━━━━━ Data shown ━━━━━

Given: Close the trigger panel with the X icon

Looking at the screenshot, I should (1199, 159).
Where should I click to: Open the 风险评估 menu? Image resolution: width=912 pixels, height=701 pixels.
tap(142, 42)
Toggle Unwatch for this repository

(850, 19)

━━━━━

◆ Action item
From the line containing "Where should I" down to the last line of the material, each line is to be retyped exactly; no other lines belong in the answer.

◆ Worked solution
Where should I click to: Open the 风险评估 menu? Image resolution: width=912 pixels, height=701 pixels.
tap(142, 42)
Toggle Unwatch for this repository

(850, 19)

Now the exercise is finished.